The administration has no estimates of jobs that would ostensibly be created because of this or other proposed cuts. But cutting taxes necessitates cutting public spending, and slashing spending means fewer jobs for teachers, police officers and others who provide public services.
Like most states, Ohio must balance its budget, so every dollar cut from taxes means a dollar not spent on services or a dollar increase in some other tax.
Ohio has been down this road before. Nearly eight years ago, the General Assembly passed an extraordinary set of tax cuts in House Bill 66, justified on the promise that they would boost the state’s struggling economy and grow jobs.

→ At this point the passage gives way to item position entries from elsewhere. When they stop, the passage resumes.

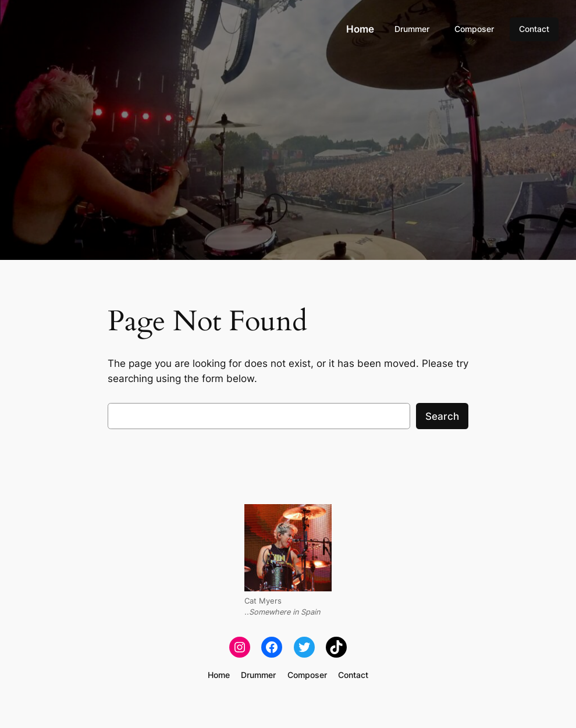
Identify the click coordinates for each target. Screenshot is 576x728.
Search (442, 416)
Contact (534, 28)
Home (360, 29)
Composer (474, 28)
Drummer (412, 28)
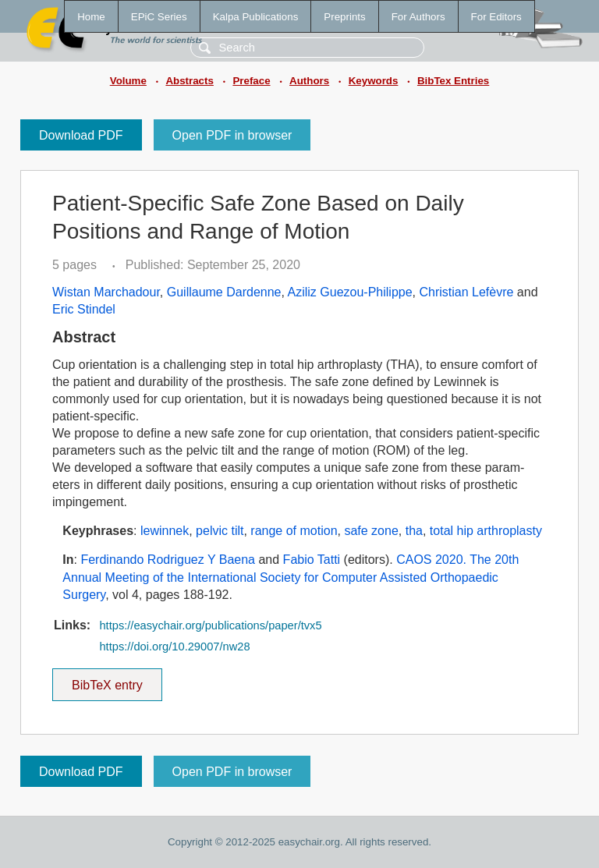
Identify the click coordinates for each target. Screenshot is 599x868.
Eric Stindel (83, 309)
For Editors (496, 16)
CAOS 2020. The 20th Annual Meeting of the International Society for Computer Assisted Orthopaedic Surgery (290, 577)
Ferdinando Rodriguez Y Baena (168, 559)
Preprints (344, 16)
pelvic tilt (219, 530)
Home (91, 16)
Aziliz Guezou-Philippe (350, 292)
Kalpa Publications (256, 16)
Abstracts (189, 80)
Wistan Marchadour (106, 292)
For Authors (418, 16)
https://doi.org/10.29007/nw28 (174, 647)
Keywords (374, 80)
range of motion (293, 530)
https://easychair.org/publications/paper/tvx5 (210, 625)
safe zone (370, 530)
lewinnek (165, 530)
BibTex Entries (453, 80)
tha (414, 530)
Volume (128, 80)
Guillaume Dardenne (224, 292)
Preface (251, 80)
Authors (309, 80)
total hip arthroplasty (486, 530)
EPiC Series (159, 16)
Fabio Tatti (312, 559)
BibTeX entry (107, 680)
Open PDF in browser (232, 135)
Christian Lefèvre (466, 292)
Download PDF (81, 135)
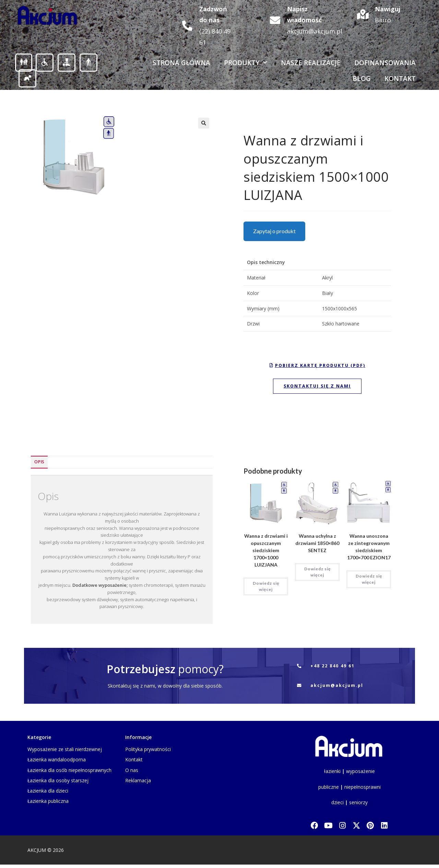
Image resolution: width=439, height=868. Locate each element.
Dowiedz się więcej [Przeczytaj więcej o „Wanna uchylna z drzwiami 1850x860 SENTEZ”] (317, 574)
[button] (204, 123)
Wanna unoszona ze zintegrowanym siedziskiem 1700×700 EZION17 (369, 549)
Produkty (246, 62)
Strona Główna (181, 63)
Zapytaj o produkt (274, 231)
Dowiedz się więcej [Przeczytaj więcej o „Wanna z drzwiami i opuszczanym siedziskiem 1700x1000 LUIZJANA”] (266, 588)
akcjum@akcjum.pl (315, 31)
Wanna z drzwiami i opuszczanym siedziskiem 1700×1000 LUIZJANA (266, 552)
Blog (361, 79)
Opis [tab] (39, 464)
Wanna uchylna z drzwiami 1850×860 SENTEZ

A serious look at job performance since the implementation of the tax cuts points to only one conclusion: The promise has not panned out.
Since the tax cuts were implemented in 2005, Ohio has lost ground when compared to the nation in total job growth. Despite a good month last May, Ohio has the fourth worst job growth rate among states over the whole period and has lost more than 200,000 jobs since the phase-in began.
The General Assembly considered some good options offered in the executive budget: a broadened sales tax base that better reflected the modern economy; a modern severance tax on oil and gas being removed forever from the land; an opportunity to examine the $7 billion in tax loopholes that may not benefit the economy; and a chance to bring in billions in federal Medicaid dollars and insure the working uninsured.
Unfortunately, the best ideas were abandoned, leaving just regressive tax shifts and inadequate revenue. Ohio will be worse off for these choices.